(Description of the task): Without the pictures, print each of the records below exactly as it appears.

Material provided START

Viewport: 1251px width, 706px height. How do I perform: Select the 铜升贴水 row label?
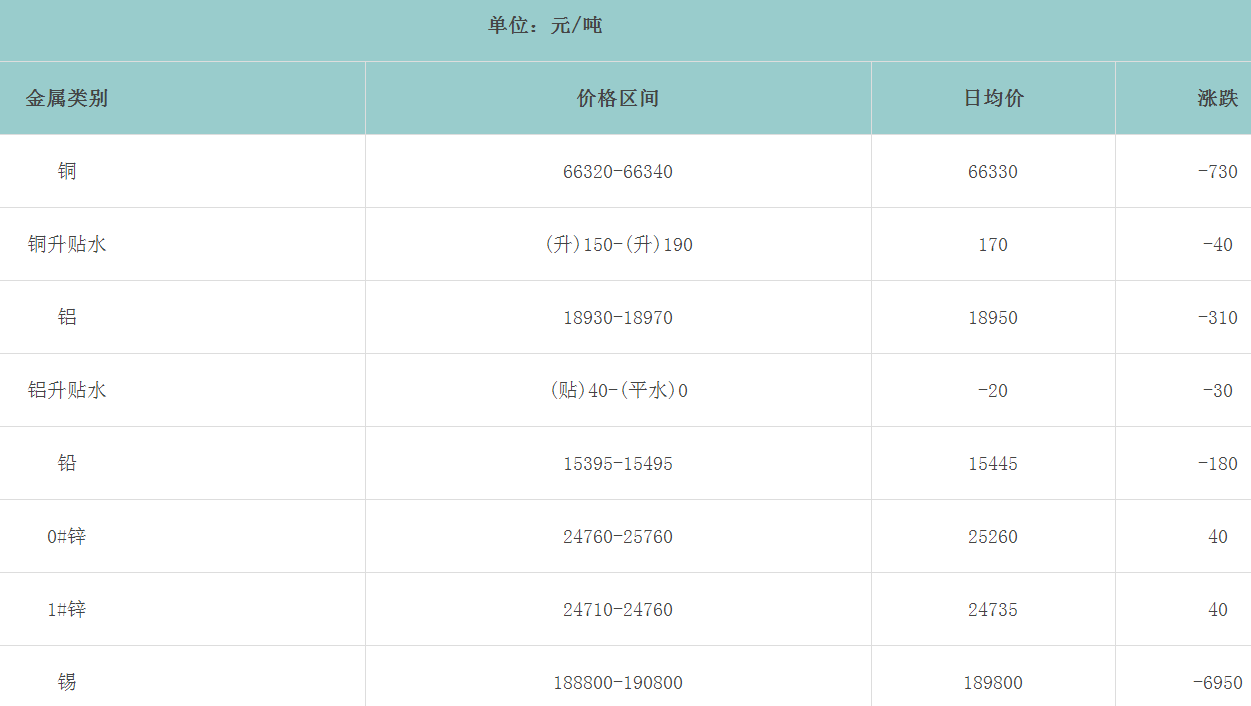[x=67, y=244]
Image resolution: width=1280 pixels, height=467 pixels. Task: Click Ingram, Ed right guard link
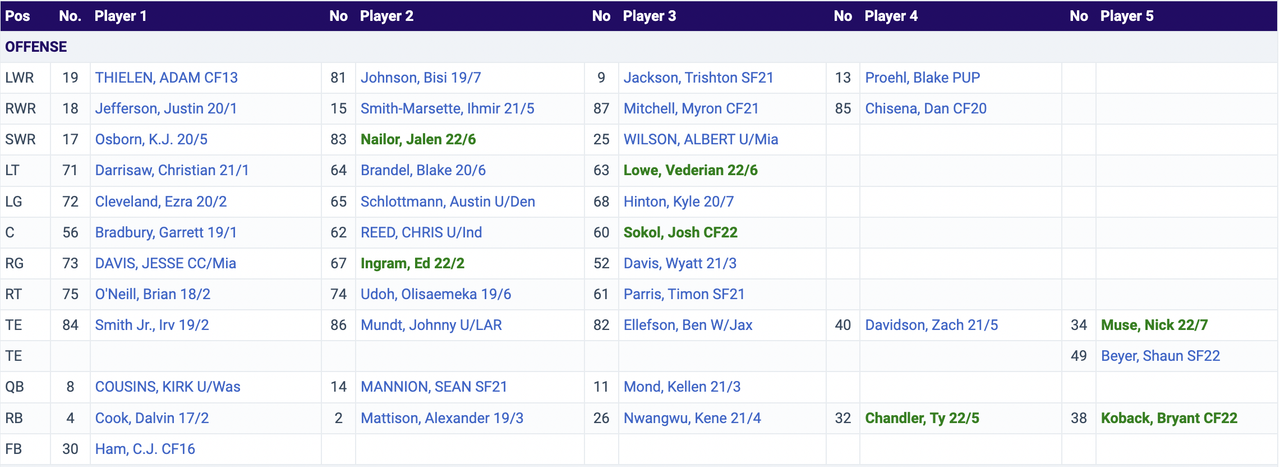coord(426,263)
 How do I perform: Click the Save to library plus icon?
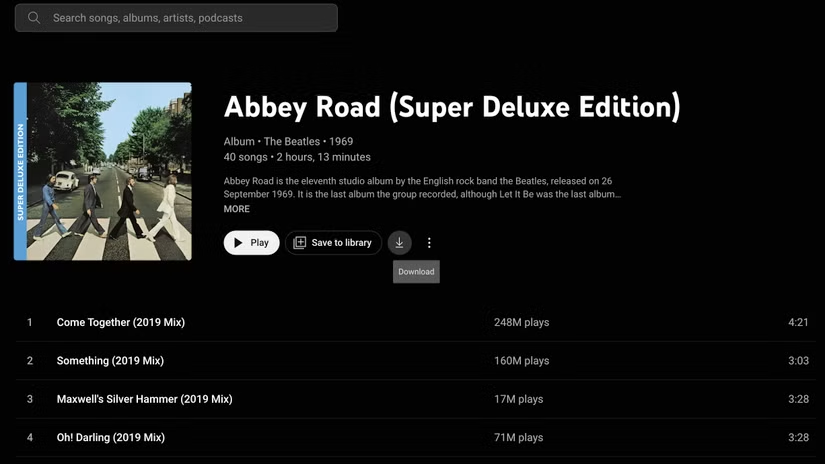300,243
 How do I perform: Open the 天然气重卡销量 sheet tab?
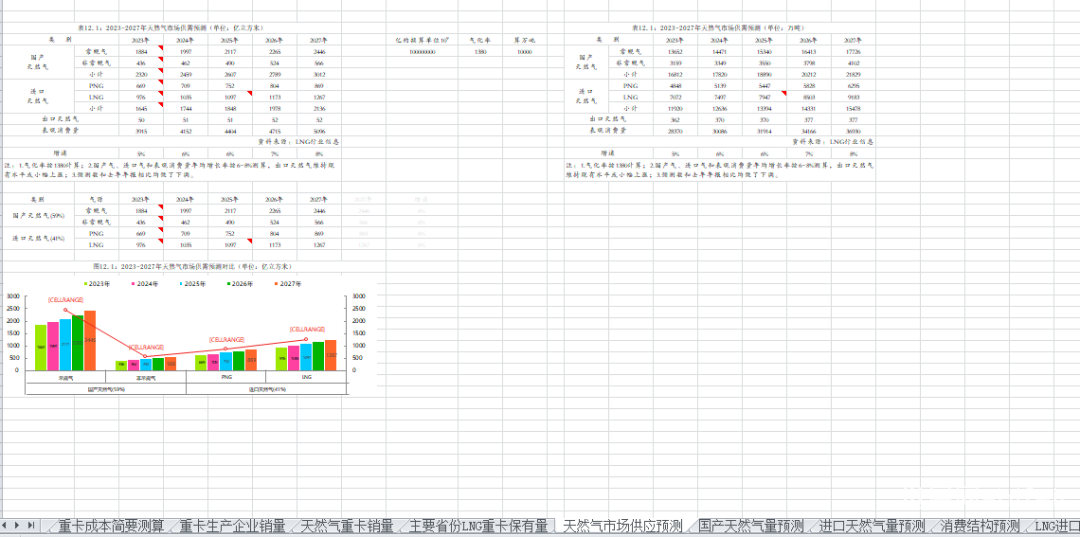(x=346, y=526)
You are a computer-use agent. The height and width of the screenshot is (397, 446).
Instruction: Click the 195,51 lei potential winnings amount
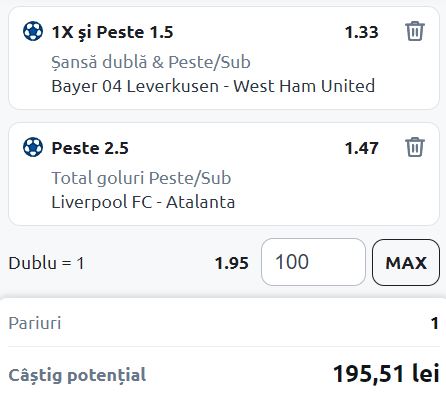[x=386, y=373]
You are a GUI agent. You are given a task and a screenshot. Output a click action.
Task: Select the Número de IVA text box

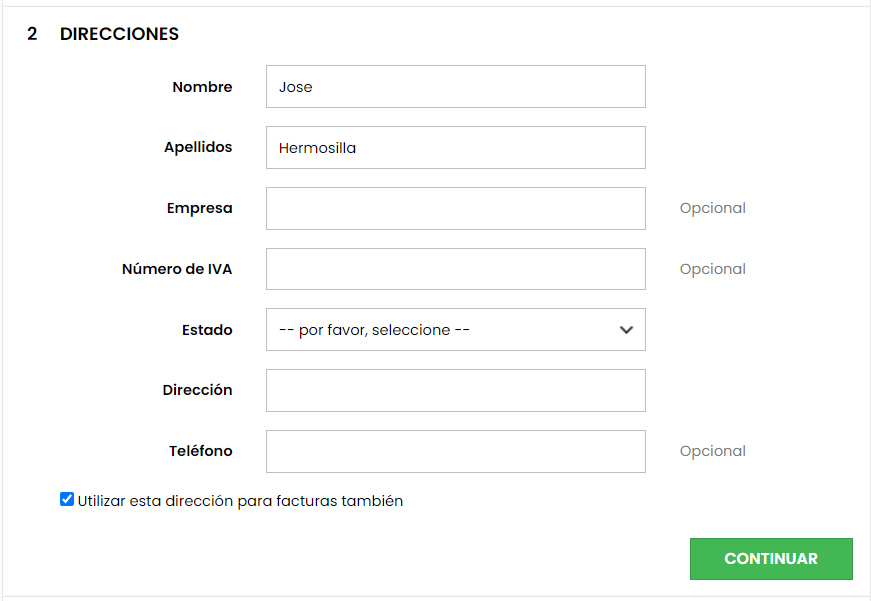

Material provided END

(Reply to the task):
Viewport: 1251px width, 706px height. How do I perform: Select the 铜升贴水 row label?
[x=67, y=244]
Image resolution: width=1280 pixels, height=467 pixels. Task: Click Ingram, Ed right guard link
coord(426,263)
 How do I perform: Click the Save to library plus icon?
300,243
 How do I perform: Open the 天然气重卡销量 sheet tab?
(x=346, y=526)
You are a computer-use agent. The height and width of the screenshot is (397, 446).
Instruction: Click the 195,51 lei potential winnings amount
[x=386, y=373]
You are a GUI agent. You are given a task and a screenshot. Output a click action.
Task: Select the Número de IVA text box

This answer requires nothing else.